### PROBLEM
Only the lines from the one containing "Screen dimensions: 706x460" to the end of the records belong in the output; print them exactly.

Data items
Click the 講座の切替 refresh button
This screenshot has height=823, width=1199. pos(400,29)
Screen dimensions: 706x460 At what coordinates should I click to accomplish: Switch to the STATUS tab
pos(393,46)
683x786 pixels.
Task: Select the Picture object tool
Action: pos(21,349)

### WRITTEN REPLY
Screen dimensions: 706x460 At what coordinates should I click to accomplish: Switch to the STATUS tab
pos(393,46)
683x786 pixels.
Task: Select the Picture object tool
Action: pos(21,349)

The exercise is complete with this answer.